PROBLEM DETAILS >> Return the listing that follows exactly, with no pictures included.

RECORD EXTRACTS >>

+===+

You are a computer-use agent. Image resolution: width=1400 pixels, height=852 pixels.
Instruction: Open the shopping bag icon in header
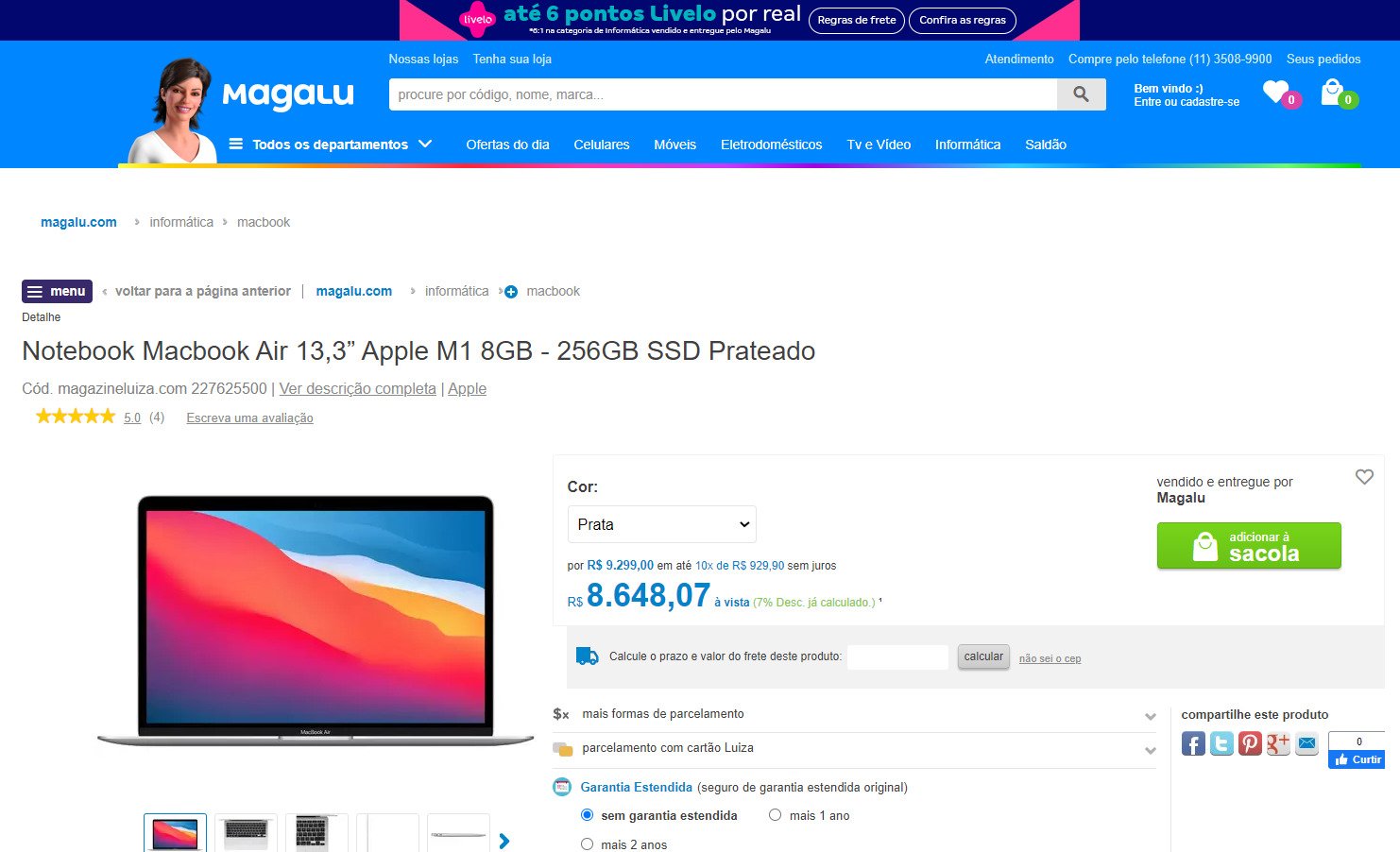point(1332,93)
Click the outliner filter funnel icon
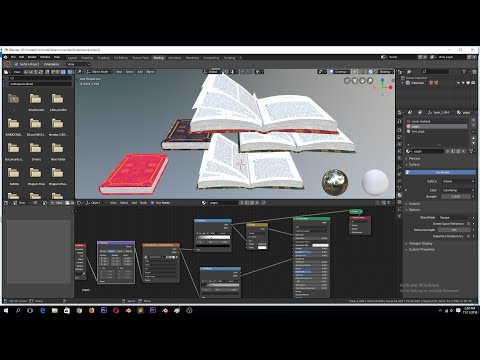This screenshot has height=360, width=480. coord(464,72)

+===+

SOLUTION TO THIS TASK >>
You are a computer-use agent. Image resolution: width=1400 pixels, height=852 pixels.
Instruction: Open the shopping bag icon in header
point(1332,93)
Click the outliner filter funnel icon
This screenshot has height=360, width=480. coord(464,72)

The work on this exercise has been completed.